Философия, политика, искусство, просвещение

5. «На Западе»

А. В. Луначарский действительно был едва ли не первым критиком и переводчиком, еще в дореволюционную пору открывшим русскому читателю Р. Роллана как европейскую «звезду первой величины». В 1918 году по инициативе наркома просвещения Российский ЦИК включил имя французского писателя в список первых академиков Социалистической Академии, а позже по его, Н. И. Бухарина и Н. Я. Марра предложению Р. Роллан был избран почетным членом Академии наук СССР. Вместе с В. Я. Брюсовым–переводчиком Луначарский защитил и помог приблизить к русскому читателю изданную в 1922 году драматическую сатиру писателя «Лилюли», «полную желчи и до крови хлещущую буржуазию, ее религию, ее интеллигенцию» [II, 72].

И вместе с тем, когда этот «самый крупный представитель западной культуры» выступил с «либерально–пацифистской» драмой «Игра любви и смерти» (1924), где во имя любви к человечеству осуждался революционный террор, Луначарский с большевистски–сектантской непримиримостью выступил в яростную защиту обвиняемых автором якобинцев, назвав Р. Роллана либеральным угодником трусливых мещан, врагом подлинного раскрепощения масс, а самую его пьесу — однозначно «контрреволюционной» [II, 96].

К счастью, Луначарский не разделял взгляда М. Горького на интеллигенцию, выраженного в его пресловутом афоризме «кто не с нами, тот против нас». Открыто просталинскому характеру этой горьковской формулы тоталитарной политики критик предпочел «лозунг, кто не с буржуазией, тот не безнадежен» [II, 72]. Однако, как нередко затем случалось, в принципе честные, добрые намерения большевистского наркома обставлялись им же рядом мелких оговорок, способных по существу свести на нет все его изначально благие намерения.

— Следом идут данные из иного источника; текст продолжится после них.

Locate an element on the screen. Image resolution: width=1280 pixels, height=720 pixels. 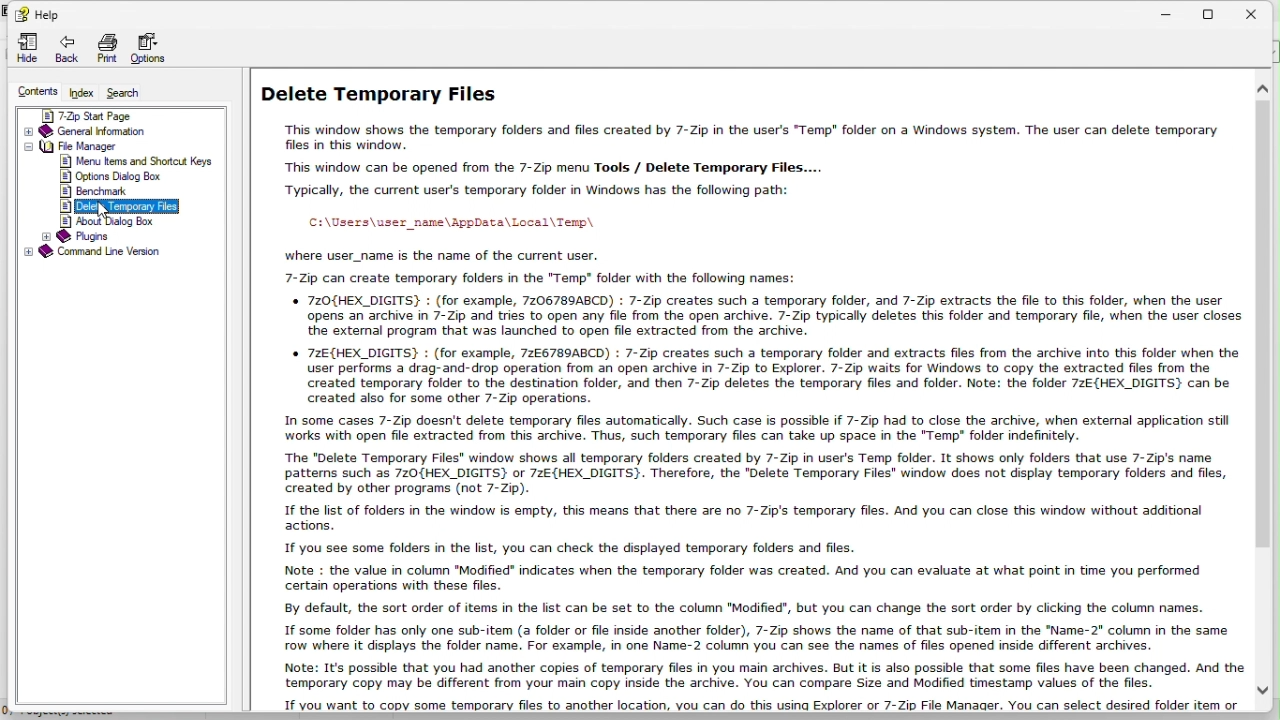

Так, в 1923 году, говоря о безусловной жизнестойкости антибуржуазных тенденций среди прогрессивно настроенных интеллигентов, Луначарский считал необходимым заметить, что это отнюдь не означает, будто они «вместе с тем мыслят и чувствуют социалистически». «Товарищ Барбюс, — подчеркивал критик, — чрезвычайно обрадовался тому, что я написал в одной своей статье: кто против буржуазии. — тем самым наш союзник! Вот платформа для широкой работы среди нынешней интеллигенции, да, это правильно. Но это не значит, чтобы я этим самым признавал, чтобы они могли быть включены в наш интернационал, чтобы они действительно могли оказаться нашими прочными попутчиками в будущем» [I, 494].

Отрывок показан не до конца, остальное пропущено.